Excerpt from a dataset
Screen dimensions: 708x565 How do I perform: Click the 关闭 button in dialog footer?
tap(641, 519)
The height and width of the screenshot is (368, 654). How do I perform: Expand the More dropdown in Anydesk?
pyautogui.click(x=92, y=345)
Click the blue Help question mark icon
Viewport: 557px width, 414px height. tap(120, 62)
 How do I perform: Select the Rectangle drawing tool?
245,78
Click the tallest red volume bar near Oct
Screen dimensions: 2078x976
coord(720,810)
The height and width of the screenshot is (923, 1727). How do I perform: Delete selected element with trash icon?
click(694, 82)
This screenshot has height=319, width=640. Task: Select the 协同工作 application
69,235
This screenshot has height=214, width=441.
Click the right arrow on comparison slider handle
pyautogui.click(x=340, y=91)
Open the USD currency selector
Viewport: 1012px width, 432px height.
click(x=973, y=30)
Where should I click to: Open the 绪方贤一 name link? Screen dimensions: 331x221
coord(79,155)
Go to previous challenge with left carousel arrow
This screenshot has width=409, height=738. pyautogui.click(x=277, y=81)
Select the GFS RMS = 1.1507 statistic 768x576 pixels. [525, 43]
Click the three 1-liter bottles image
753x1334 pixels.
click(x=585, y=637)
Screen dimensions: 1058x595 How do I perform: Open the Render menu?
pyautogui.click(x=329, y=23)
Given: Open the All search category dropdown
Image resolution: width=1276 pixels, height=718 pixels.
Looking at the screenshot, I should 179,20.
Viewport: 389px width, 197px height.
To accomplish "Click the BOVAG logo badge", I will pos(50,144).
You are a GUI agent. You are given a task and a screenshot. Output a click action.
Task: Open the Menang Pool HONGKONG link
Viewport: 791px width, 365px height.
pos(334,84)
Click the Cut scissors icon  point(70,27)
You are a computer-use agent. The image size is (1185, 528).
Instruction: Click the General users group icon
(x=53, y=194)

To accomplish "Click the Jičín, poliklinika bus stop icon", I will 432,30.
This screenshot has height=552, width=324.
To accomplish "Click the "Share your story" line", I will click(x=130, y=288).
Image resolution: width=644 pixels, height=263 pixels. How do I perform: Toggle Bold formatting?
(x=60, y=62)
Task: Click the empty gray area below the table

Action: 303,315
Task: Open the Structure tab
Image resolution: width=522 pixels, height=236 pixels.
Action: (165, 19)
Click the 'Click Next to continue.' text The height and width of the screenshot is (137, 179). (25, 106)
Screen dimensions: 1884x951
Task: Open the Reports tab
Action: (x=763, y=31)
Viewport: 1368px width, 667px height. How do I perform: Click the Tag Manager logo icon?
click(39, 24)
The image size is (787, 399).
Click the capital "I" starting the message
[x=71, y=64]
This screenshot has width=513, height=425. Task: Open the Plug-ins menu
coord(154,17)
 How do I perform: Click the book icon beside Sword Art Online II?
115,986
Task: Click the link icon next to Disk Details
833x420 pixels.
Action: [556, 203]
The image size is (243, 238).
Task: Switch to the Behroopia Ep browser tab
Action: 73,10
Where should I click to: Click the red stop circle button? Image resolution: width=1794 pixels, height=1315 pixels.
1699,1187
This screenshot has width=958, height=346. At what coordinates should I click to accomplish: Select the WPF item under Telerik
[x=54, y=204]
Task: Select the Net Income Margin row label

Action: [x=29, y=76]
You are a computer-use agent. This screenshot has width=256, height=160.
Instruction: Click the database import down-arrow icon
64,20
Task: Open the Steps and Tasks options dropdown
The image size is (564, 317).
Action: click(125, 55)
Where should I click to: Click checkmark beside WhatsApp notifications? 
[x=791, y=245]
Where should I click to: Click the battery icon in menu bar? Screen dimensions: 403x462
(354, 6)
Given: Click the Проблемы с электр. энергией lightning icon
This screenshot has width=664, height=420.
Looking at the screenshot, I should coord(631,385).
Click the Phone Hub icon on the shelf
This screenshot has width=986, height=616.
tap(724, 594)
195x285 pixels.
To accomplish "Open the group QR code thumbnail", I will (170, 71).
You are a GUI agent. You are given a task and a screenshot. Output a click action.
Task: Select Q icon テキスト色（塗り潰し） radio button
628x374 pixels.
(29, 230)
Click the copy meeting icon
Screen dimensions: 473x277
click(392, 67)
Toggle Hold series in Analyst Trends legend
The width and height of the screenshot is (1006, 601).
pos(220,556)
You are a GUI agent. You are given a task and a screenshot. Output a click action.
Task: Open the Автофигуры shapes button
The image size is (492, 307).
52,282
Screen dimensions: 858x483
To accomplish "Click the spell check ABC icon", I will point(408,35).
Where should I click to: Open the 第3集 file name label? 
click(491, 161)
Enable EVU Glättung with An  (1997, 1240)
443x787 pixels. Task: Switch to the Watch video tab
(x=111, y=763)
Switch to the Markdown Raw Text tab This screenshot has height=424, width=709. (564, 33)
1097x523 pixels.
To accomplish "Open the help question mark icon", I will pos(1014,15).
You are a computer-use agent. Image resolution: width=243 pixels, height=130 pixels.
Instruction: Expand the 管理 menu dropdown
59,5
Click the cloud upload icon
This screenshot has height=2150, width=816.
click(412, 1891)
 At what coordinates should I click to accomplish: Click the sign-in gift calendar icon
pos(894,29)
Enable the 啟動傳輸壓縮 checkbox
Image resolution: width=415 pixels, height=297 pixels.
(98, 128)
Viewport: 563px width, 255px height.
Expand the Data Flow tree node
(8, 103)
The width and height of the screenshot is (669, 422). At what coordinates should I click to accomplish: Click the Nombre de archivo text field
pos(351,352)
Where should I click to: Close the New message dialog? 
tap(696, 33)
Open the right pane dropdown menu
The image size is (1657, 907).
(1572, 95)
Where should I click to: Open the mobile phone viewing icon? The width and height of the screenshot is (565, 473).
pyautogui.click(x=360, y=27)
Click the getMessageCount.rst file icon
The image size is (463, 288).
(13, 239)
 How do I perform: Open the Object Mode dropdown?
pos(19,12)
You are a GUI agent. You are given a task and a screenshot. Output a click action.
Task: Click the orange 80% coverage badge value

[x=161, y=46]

Stated task:
Which lines in the data above contain the word "group"? Locate each one and copy it.

Worked solution:
Instruction: Click the General users group icon
To accomplish "Open the group QR code thumbnail", I will (170, 71).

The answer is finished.